# From A Newbie To A Newbie--Vol. 1



## MOJAVE MO (Apr 11, 2018)

If you are a newbie with unlimited time and money and no regard for your own health or safety then save yourself the reading of this post!

Many of us newbies here were shooting every single day... around 45 years ago! I am shooting again, making mistakes, and searching for as many online answers as I can endure. For me every minute in front of a computer is another hour off of my life.

Avoid:
Buying on eBay and trying to 'make it fit' with your Dremel Kit.
Thinking your 10th grade woodshop class make ye a slingshot maker.
Working with Carbon Fiber and Super Glue unless you hate yourself.
Avoid banding up your slingshot from '75 because you still can.
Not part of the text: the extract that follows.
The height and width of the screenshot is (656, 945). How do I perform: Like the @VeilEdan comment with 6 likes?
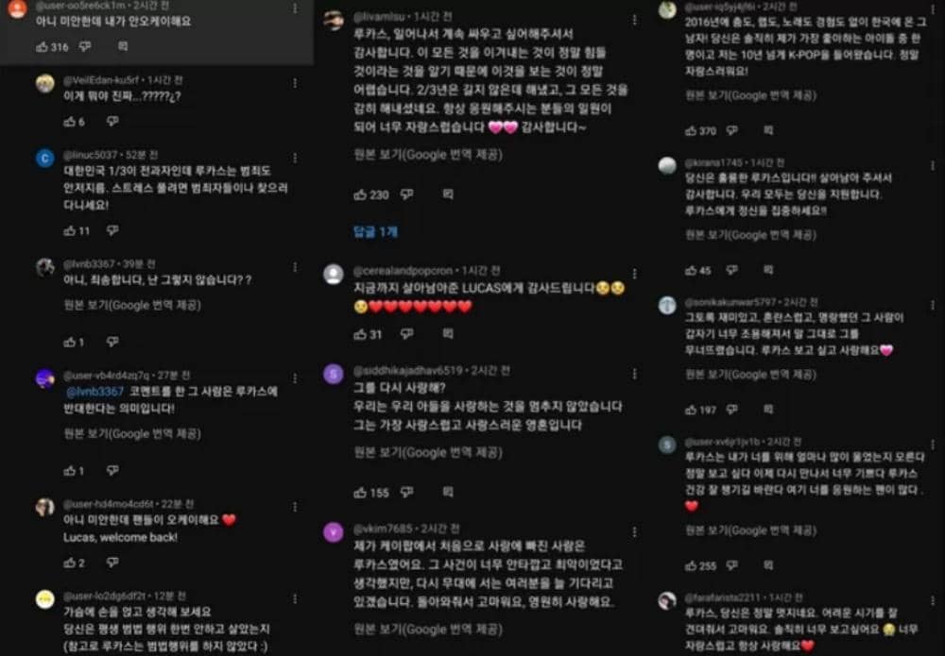tap(70, 122)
For me I spent the time and money and for some reason ending up shooting like I was 11 years old. Shoot with current technology, even if it is natural.
Getting hung up on creating from scratch your own bands and pouches. There are too many pro setups available for little cost and huge satisfaction. Learn to tie onto your fork, but reserve the frustration of good band cutting and pouch binding for a later date.

Better Plan:

Make yourself a nearly-no-cost catchbox using ideas from this forum.
Shopping for the 'right' slingshot is actually daunting at first. My final conclusion was to purchase a slingshot conceptualized around the designers hand size, which happened to be the same as mine. Discover your hand size and ask those questions about how the sling will fit your measurements. 
Get the right ammo for the sling you just purchased, not a pile of rocks from the driveway.
Shoot, rest, refine, shoot until you can put 12 through a 1" washer at 10m....in the air.
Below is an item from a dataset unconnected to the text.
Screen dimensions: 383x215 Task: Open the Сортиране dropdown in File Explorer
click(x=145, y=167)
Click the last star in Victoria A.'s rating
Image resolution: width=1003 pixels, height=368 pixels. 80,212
If you are more of a fiddler than a shooter then search for your own compromise. I fiddled myself one little PFS after a restless night and spent too many hours thinking I was a slingartist. Now instead of looking around and seeing slingforks everywhere, I am seeing targets everywhere!

Good Luck!
MM









Sent from my SM-G930V using Tapatalk


----------



## mattwalt (Jan 5, 2017)

That a photo of your catch box?


----------



## MOJAVE MO (Apr 11, 2018)

...everything is a target...!!


mattwalt said:


> That a photo of your catch box?


Sent from my SM-G930V using Tapatalk


----------



## Jolly Roger (Aug 14, 2017)

Used to be a local gun store here called Shoot The Moon but it sold out and is now Dan's.


----------



## Covert5 (Feb 7, 2018)

If you turn the picture 90 degrees and zoom out, you will see that it was a marble that cut a card in half, lit a match, and finally entered blue ballistic gelatin after being fired from a slingshot. Lol


----------



## Toolshed (Aug 4, 2015)

VERY good words my friend.

I love your words about HAND SIZE. I coveted a Hathcock Target Sniper, but found it is WAY TOO BIG for me. I am now in the process of slimming down my cast aluminum copy of the one I got from Mr. Hays himself.
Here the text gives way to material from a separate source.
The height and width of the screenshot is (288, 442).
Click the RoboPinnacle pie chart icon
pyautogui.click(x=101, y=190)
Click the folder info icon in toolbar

I too came BACK into this sport full of piss and vinegar only to learn that I didn't know DIDDLY SQUAT. I started trading. Big eye opener.

That's another thing to mention to newbies. These folks take trading SERIOUSLY. I thought I knew how to give a fella a fair deal but these folks go OVER THE TOP when trading. Home made pepper jelly as an EXTRA. ?? I cannot ever top that even with molten metal....


----------



## MOJAVE MO (Apr 11, 2018)

Toolshed said:


> VERY good words my friend.
> 
> I love your words about HAND SIZE. I coveted a Hathcock Target Sniper, but found it is WAY TOO BIG for me. I am now in the process of slimming down my cast aluminum copy of the one I got from Mr. Hays himself.
> 
> ...


----------



## rosco (Jan 10, 2012)

A most worthy post!

I'm guilty of all the pitfalls mentioned and then some. Still manage to run away with myself even now. Ya think ya know a thing or two, old enough to know better, but really you know squat. I have scars that still itch.

As you've said MM - first buy a frame with bands, tubes, pouches, ammo, learn how to shoot that and then start making them. I love the making and so started before I knew anything about the dynamics involved and that was a waste of time, materials and dangerous. Who knew that a poorly designed and attached pouch is capable of sending ammo right back at ya? Think I've chipped a bone in a finger.....


----------



## MakoPat (Mar 12, 2018)

This is solid advice. Much appraciated.


----------



## hoggy (Apr 17, 2017)

wise words


----------



## MOJAVE MO (Apr 11, 2018)

I want to add that even though these are just 'stupid slingshots' do not guess around stuff you think is obvious. It ain't easy, but get into this ForumSite so you can figure out that you don't need to figure it out! MM

Sent from my SM-G930V using Tapatalk


----------



## The Norseman (Mar 5, 2018)

Dude!!!!! This thread needs pinned!!!!!! Incredible advice!!!!!


----------



## keqi (Nov 24, 2017)

i am

Newbie


----------



## wbrazell (Feb 25, 2018)

Hi Keqi, welcome


----------